Cenab-ı Hak bu yüce nazmını metnini verdiğim bu âyetlerin yüce anlamları şöyle bir bakalım; (طٰسٓمٓۜ) Tâ, Sîn, Mîm. Bunlar apaçık Kitâb’ın âyetleridir. Îmân edecek bir kavim için Mûsâ ile Firavun’un haberlerinden bir kısmını sana dosdoğru okuyacağız. Bakın bir kısmını Kur’an-ı Kerim’de kısım, kısım ayrı, ayrı birer taraflarını anlatılmış ama daha nice anlatılmayan peygamberler var. Bu kıssaları bile anlatılmayan yerlerinin olduğu açıklanmaktadır. Yalnız anlatılan her yönünü insanlık âlemi iyi değerlendirirse dersini alır.
Çünkü Firavun (Mısır) toprağında gerçekten azmış, halkını parça parça etmişti. Onlardan bir zümreyi güçsüz buluyor, bunların oğullarını boğazlıyor, öldürüyor, kızlarını ise sağ bırakıyordu. Belli ki o bozgunculardandı.
Dakika 10:20
Biz ise istiyorduk ki, o yerde güçsüz düşürülenlere lütufta bulunalım, onları önderler yapalım, onlara (ötekilerin) yerini aldıralım. Allah’ın isteği o ezilen mazlumları zâlimlerin yerine geçirmek. Yalnız o mazlumlar sonradan azıp da zâlim olurlarsa aynı durum onların başına da gelmiştir gelecektir.
Ve o yerde onları hâkim kılalım, Firavun ile Hâmân ve ordularına, onlardan çekinmekte oldukları şeyi gösterelim.
O esnada Mûsâ’nın anasına “Onu emzir, kendisine zarar geleceğinden kaygılandığından onu denize yani (Nil Nehrine) bırakıver. Çünkü onu öldürecek Firavun Mûsâ da yeni doğmuş bir çocuk. Bak annesine Cenab-ı Hak böyle diyor; Hiç korkup kaygılanma, çünkü biz onu tekrar sana vereceğiz ve onu peygamberlerden biri yapacağız” diye bildirdik. Bu onun gönlüne ilhâm olarak bildirildi.
Nihâyet Firavun ailesi onu yitik olarak aldı. Çünkü o sonunda kendileri için bir düşman ve bir tasa olacaktı. Şüphesiz Firavun ile Hâmân ve askerleri yanılıyorlardı. Birçok erkek çocuğu öldürdüler binlerce, ama öldürmek istedikleri çocuk Mûsâ idi fakat Allah Mûsâ’yı bakın firavunun kucağında büyüttürecek onlara.
Firavun’un karısı (sepetin içinden çocuk çıkınca kocasına), “İkimizin de gözü aydın! Onu öldürmeyin, belki bize faydası dokunur, ya da onu evlat ediniriz “dedi. Hâlbuki onlar işin sonunu sezemiyorlardı. Mûsâ’nın anasının yüreği (tasadan) bomboş kalıverdi. Eğer biz, (vaadimize) inananlardan olması için onun kalbini pekiştirmemiş, olsaydık neredeyse işi meydana çıkaracaktık. Anneleri öyledir işin sonunu düşünemezler çünkü merhametler öne geçer.

Verilen malzeme »

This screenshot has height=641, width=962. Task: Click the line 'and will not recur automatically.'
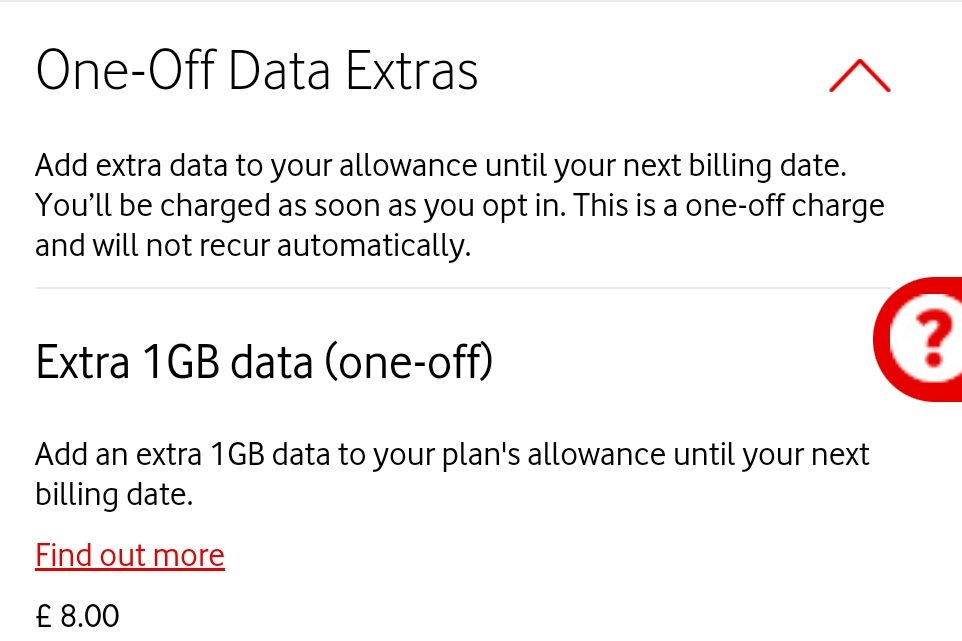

Kısa görev 1 »
Mûsâ ile Firavun kıssasını anlatan metne göre aşağıdaki ifadeler doğru mu? Her biri için evet ya da hayır deyip metinden belirleyici sözleri aynen alıntılar mısınız?
(a) Firavun, güçsüz bulduğu zümrenin kızlarını öldürüyordu.
(b) Mûsâ'nın annesine çocuğu emzirmesi bildirilmişti.
(c) Firavun ailesi Mûsâ'yı yitik olarak aldı.
Kısa görev 2 »
Mûsâ ile Firavun kıssasını anlatan metne göre şu soruların cevabı nedir?
(a) Firavun hangi toprakta azmıştı?
(b) Mûsâ'nın annesine çocuğu nereye bırakması bildirildi?
(c) Sepetten çıkan çocuğun öldürülmemesini kim istedi?
Kısa görev 3 » Mûsâ ile Firavun kıssasını anlatan metni kaldığı yerden sürdürür müsünüz?

Yazılı yanıt 1 »
(a) Hayır: "bunların oğullarını boğazlıyor, öldürüyor, kızlarını ise sağ bırakıyordu"
(b) Evet: "Onu emzir"
(c) Evet: "Nihâyet Firavun ailesi onu yitik olarak aldı."

Yazılı yanıt 2 »
(a) Mısır toprağında.
(b) Denize, yani Nil Nehrine.
(c) Firavun'un karısı.

Yazılı yanıt 3 »
Annesi Mûsâ’nın ablasına, “Onun izini takip et” dedi. O da, onlar farkına varmadan uzaktan kardeşini gözetledi. Çünkü sanduka içinde bir sepet içinde ‘’Nil Irmağına’’ bırakmıştı Mûsâ’yı, Firavun’un ailesi onu oradan aldı ve saraya taşıdılar.
Biz (annesine geri vermezden) daha önce onun sütanalarının sütünü kabulüne müsaade etmedik. Bunun üzerine ablası, “Size onun bakımını sizin namınıza üstlenecek, hem de ona iyi davranacak bir aile göstereyim mi?” dedi. Böylelikle biz onu, gözü aydın olsun, gam çekmesin ve Allah’ın vaadinin gerçek olduğunu bilsin, diye anasına geri verdik. Yani sütanne aradı Firavun ailesi Mûsâ kimseyi emmedi. Neticede Mûsâ’nın annesi sütanne olarak oraya getirildi onu emmeye başladı.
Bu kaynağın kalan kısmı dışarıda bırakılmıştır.